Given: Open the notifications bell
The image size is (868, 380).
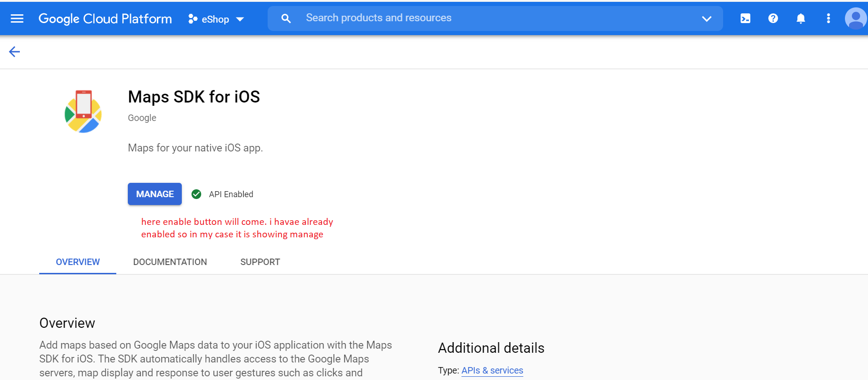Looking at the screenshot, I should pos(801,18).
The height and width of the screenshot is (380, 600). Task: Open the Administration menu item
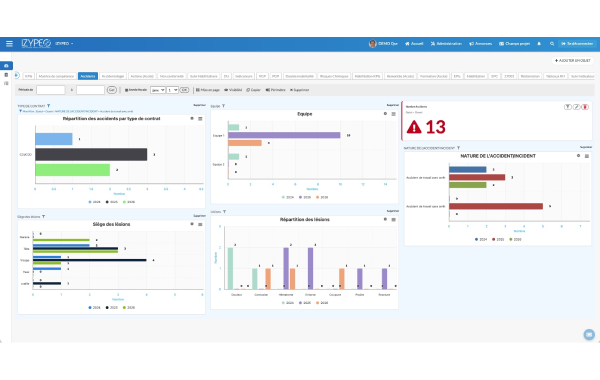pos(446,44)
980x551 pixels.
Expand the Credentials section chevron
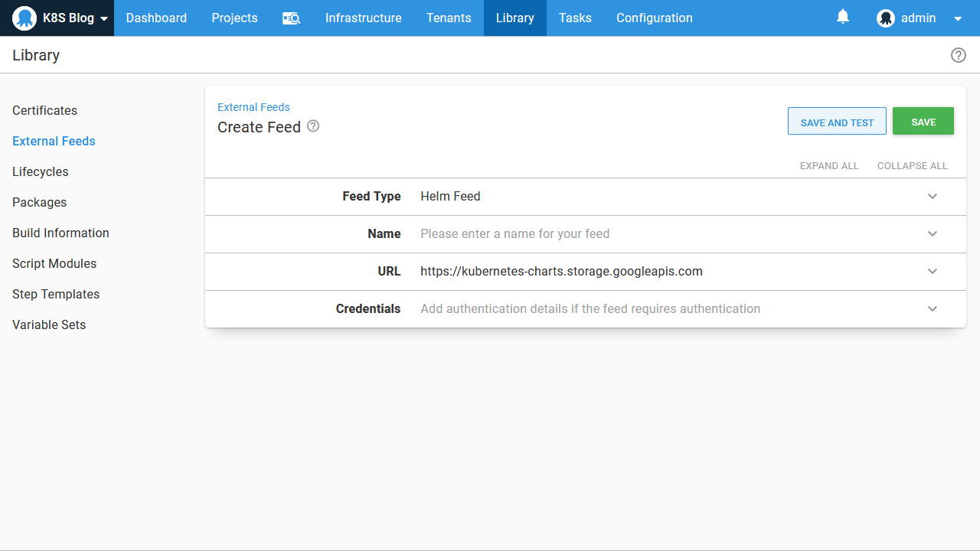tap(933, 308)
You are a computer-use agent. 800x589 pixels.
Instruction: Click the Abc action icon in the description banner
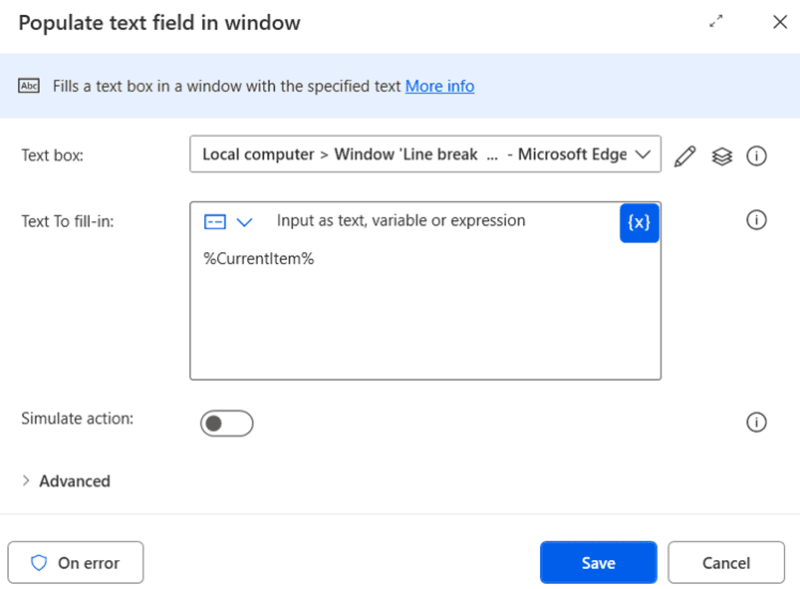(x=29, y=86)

┄┄┄┄┄┄┄┄┄┄

* Your goal
Restate word for word the lines from the one with "You are a computer-use agent. 800x589 pixels." to the end of the material, both included. Do not include the pictures.

* Exercise result
You are a computer-use agent. 800x589 pixels.
Instruction: Click the Abc action icon in the description banner
(x=29, y=86)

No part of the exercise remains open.